Source document:
----

- Born: 6 September 1898 Deharru, Punjab
- Died: 14 November 1954 (aged 56) Dundee, Scotland
- Monuments: Saggar Street, Dundee (named after him in 1974)
- Education: University of St Andrews
- Occupations: Physician, local authority councillor
- Years active: 1919–1954
- Known for: Served 18 years as Labour councillor. First non-white local authority councillor in Scotland.
- Children: 2
- Medical career
- Sub-specialties: Ophthalmology

= Jainti Dass Saggar =

Scottish doctor and councillor from India

Jainti Dass Saggar (6 September 1898 – 14 November 1954) was an Indian-born doctor in Dundee, Scotland, who in 1936 became the first non-white local authority councillor in Scotland. He served 18 years as a Labour Party councillor and was one of Dundee's longest-serving council members.

==Early life and family==
Jainti Saggar was born on 6 September 1898 in the village of Deharru in Ludhiana district, Punjab, British India. He was the second son and the fourth of six children of Hindu parents, Ram Saran Dass Saggar (1870–1943), a merchant, and his wife, Sardhi Devi Uppal. Saggar studied at Ram Parshad Sood and Lahore Medical College.

----

What to work on: Please state, according to the biography of Jainti Dass Saggar, the year he became the first non-white local authority councillor in Scotland.

Records drawn from a dataset:
----

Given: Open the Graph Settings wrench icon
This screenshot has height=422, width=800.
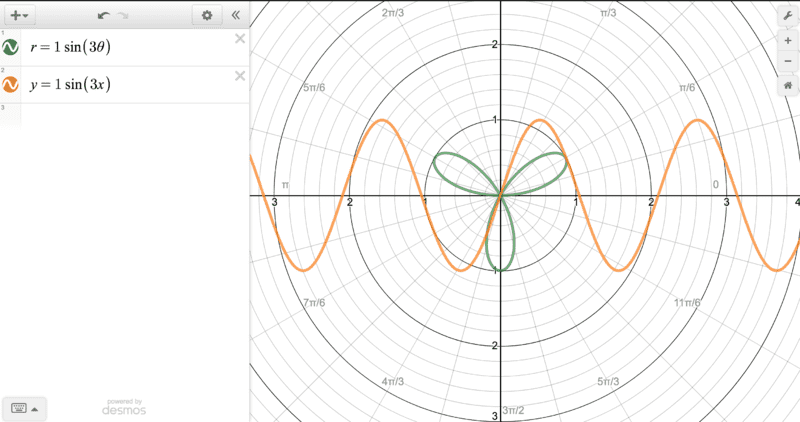Looking at the screenshot, I should coord(788,16).
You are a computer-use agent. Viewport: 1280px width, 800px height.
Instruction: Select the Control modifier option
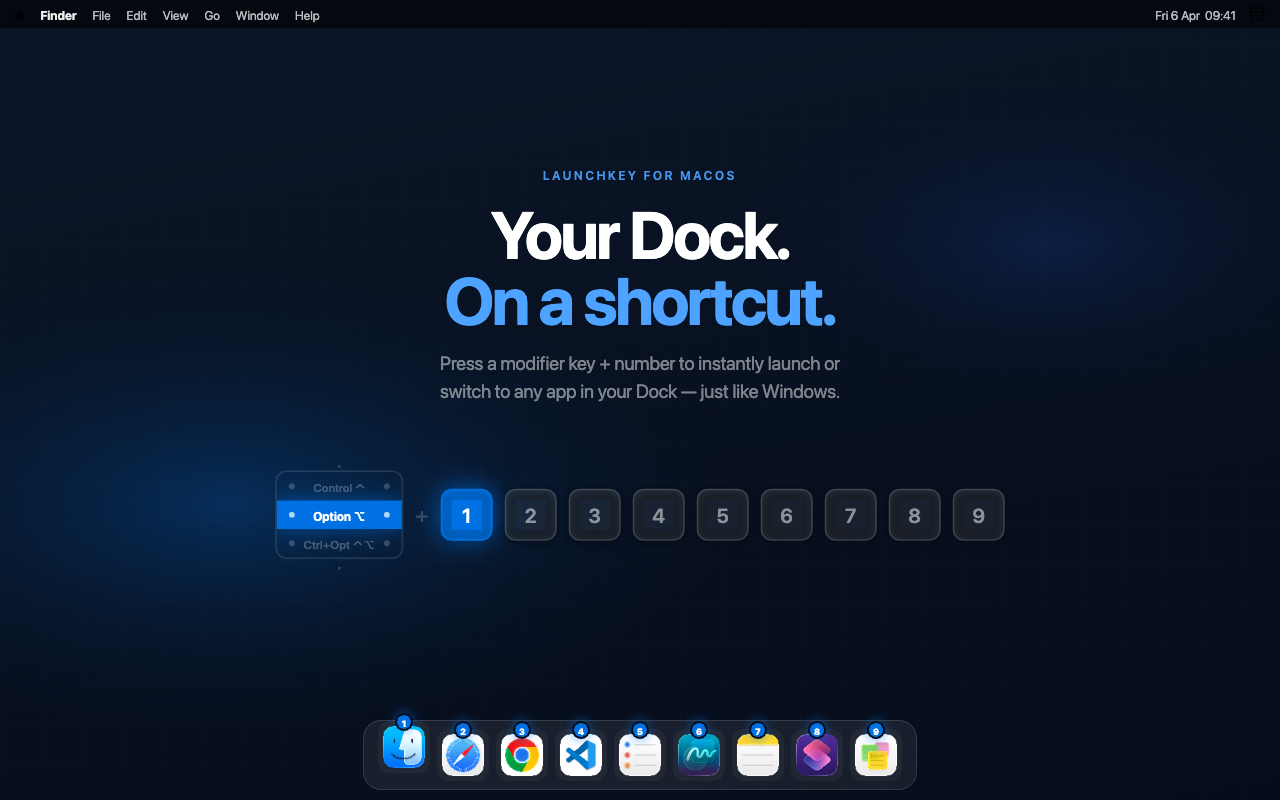coord(339,488)
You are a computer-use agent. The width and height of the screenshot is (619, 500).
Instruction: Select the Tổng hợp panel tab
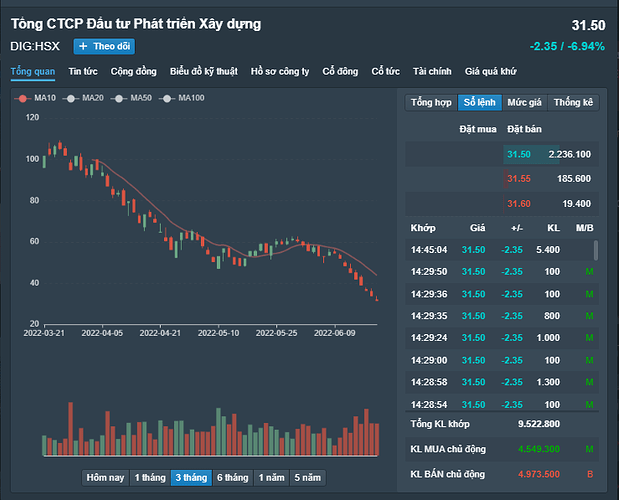pos(431,102)
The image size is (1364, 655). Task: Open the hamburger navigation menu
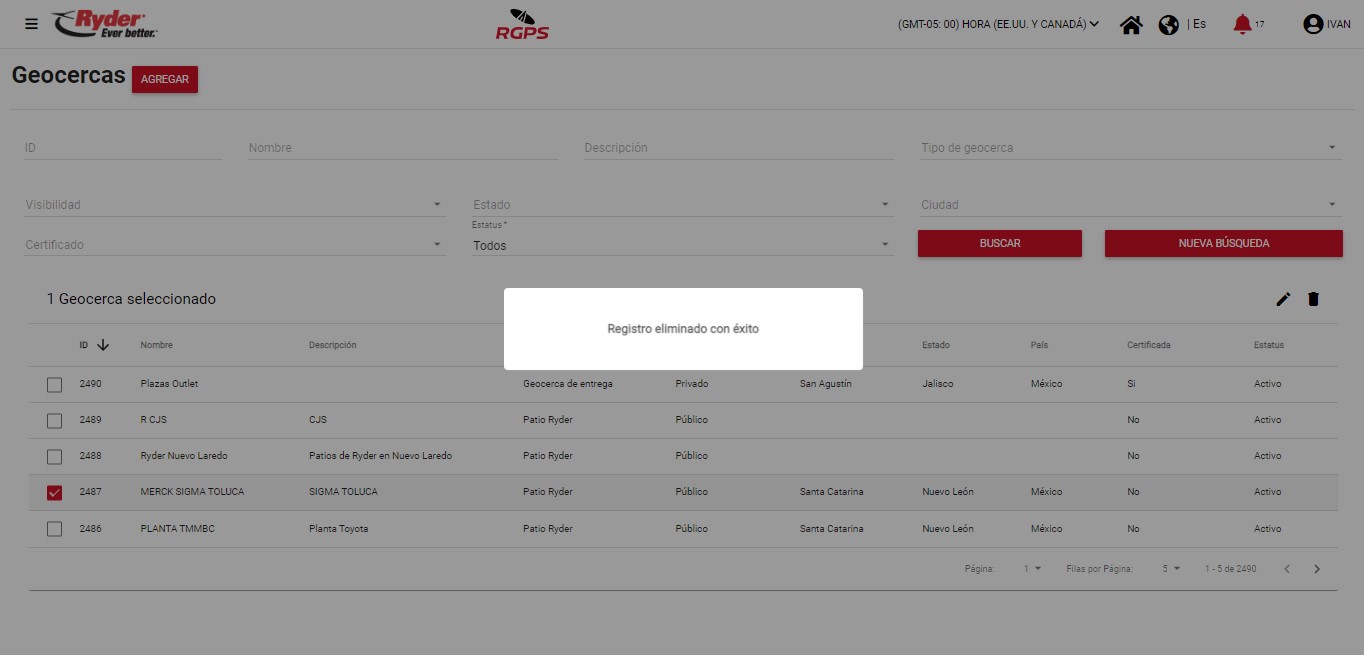pyautogui.click(x=31, y=24)
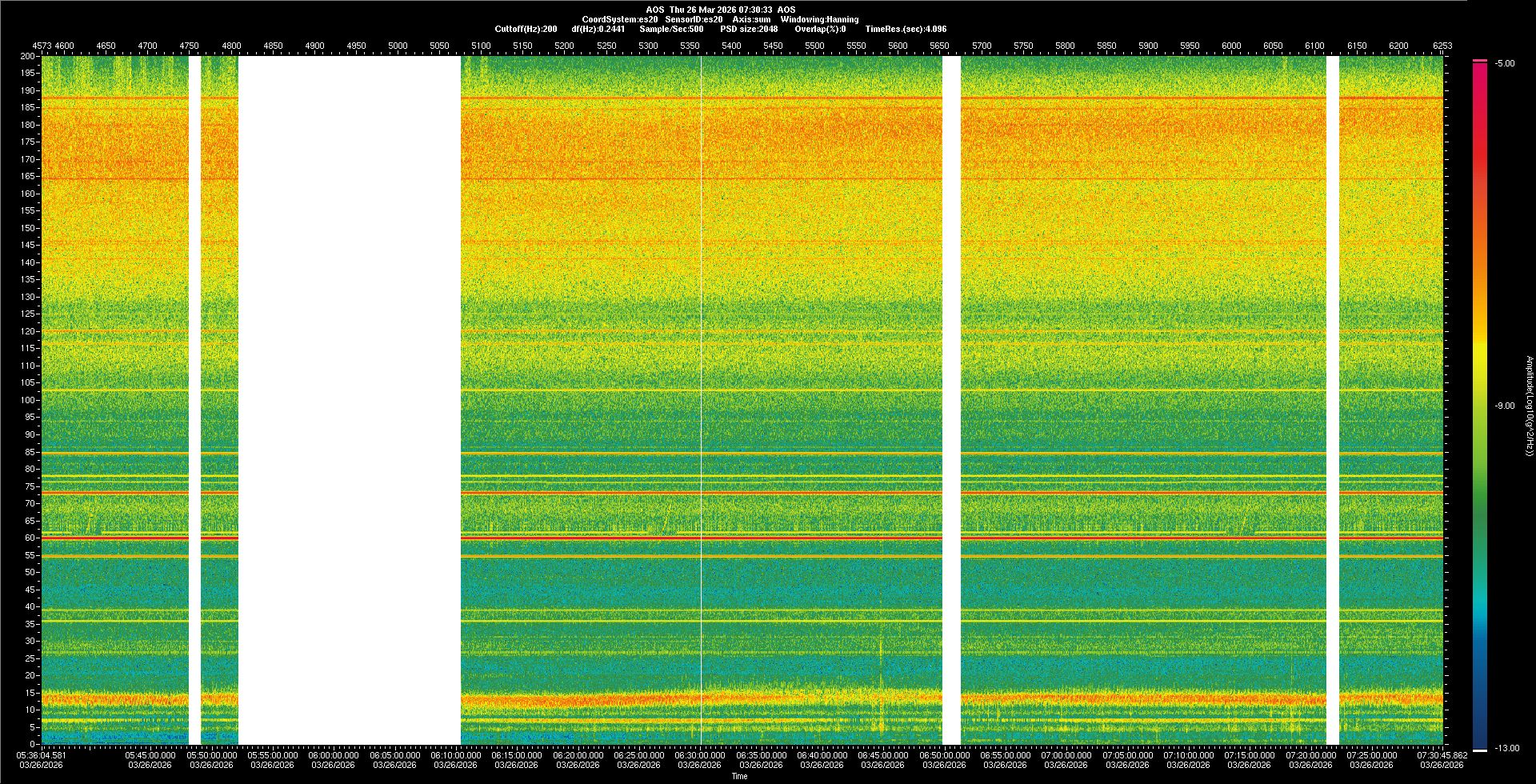This screenshot has width=1536, height=784.
Task: Click the Time label below the axis
Action: pos(740,776)
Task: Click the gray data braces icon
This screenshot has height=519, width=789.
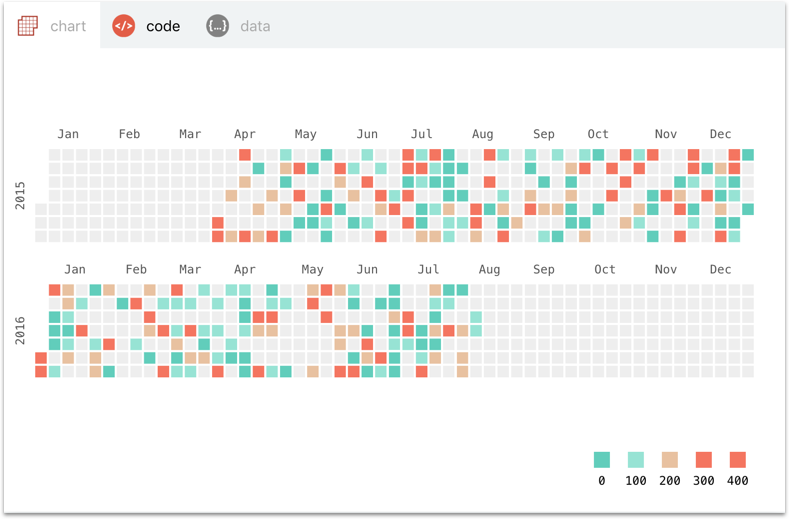Action: (x=218, y=26)
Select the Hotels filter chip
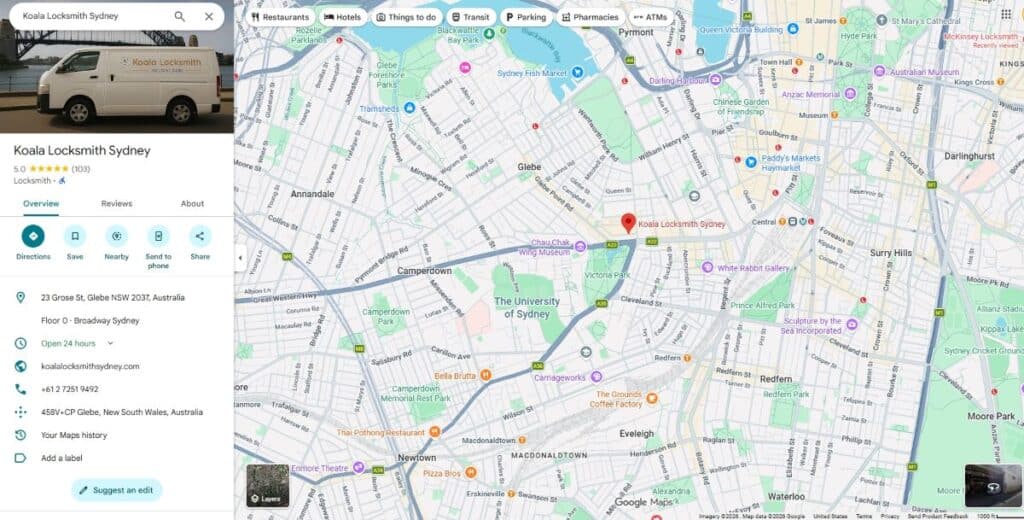This screenshot has height=520, width=1024. (343, 17)
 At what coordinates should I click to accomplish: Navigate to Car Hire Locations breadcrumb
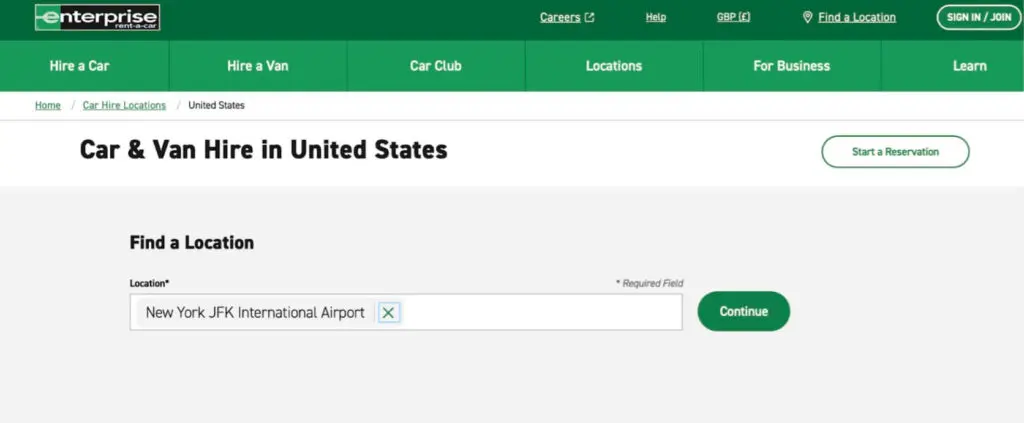124,105
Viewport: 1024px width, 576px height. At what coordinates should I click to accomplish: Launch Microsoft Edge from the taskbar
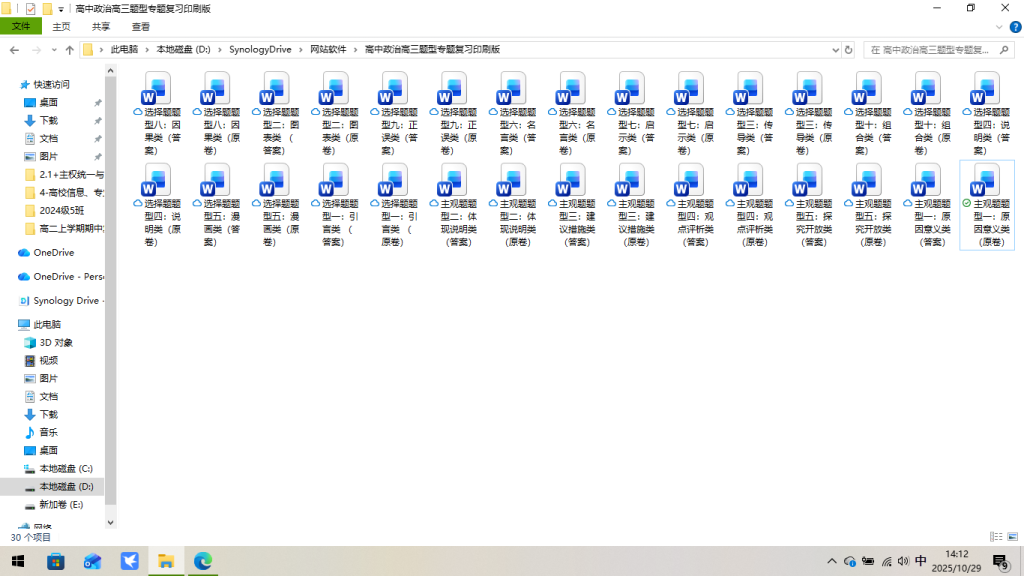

----

Solution: 1936